■ **TASK**
An exact transcription of every entry is required. Images are not part of it.

■ **RECORDS FOR THE TASK**
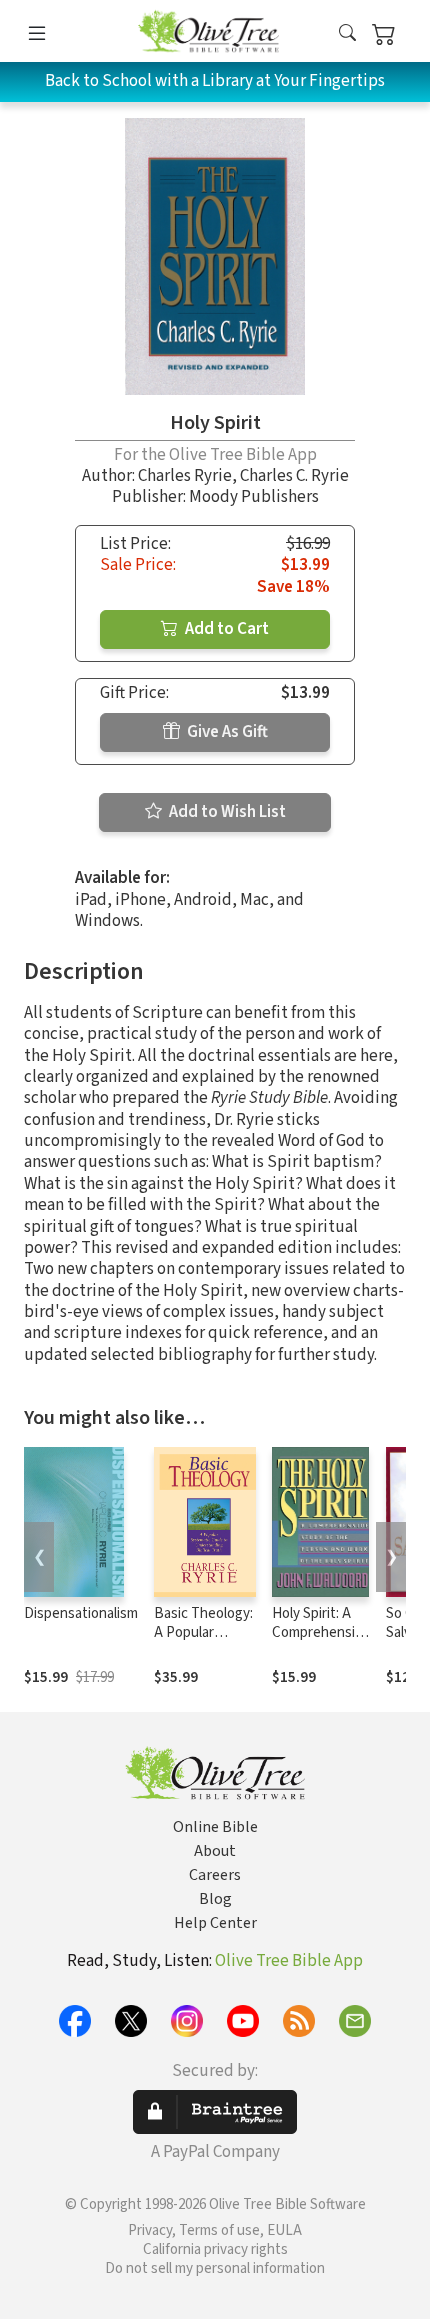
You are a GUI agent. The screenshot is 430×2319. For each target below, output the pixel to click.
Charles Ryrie (185, 476)
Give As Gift (226, 732)
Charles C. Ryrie (294, 476)
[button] (347, 34)
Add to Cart (225, 629)
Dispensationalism (81, 1613)
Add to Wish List (226, 812)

■ **WRITTEN RESPONSE**
You are a GUI agent. The screenshot is 430×2319. For each target below, output the pixel to click.
Charles Ryrie (185, 476)
Give As Gift (226, 732)
Charles C. Ryrie (294, 476)
[button] (347, 34)
Add to Cart (225, 629)
Dispensationalism (81, 1613)
Add to Wish List (226, 812)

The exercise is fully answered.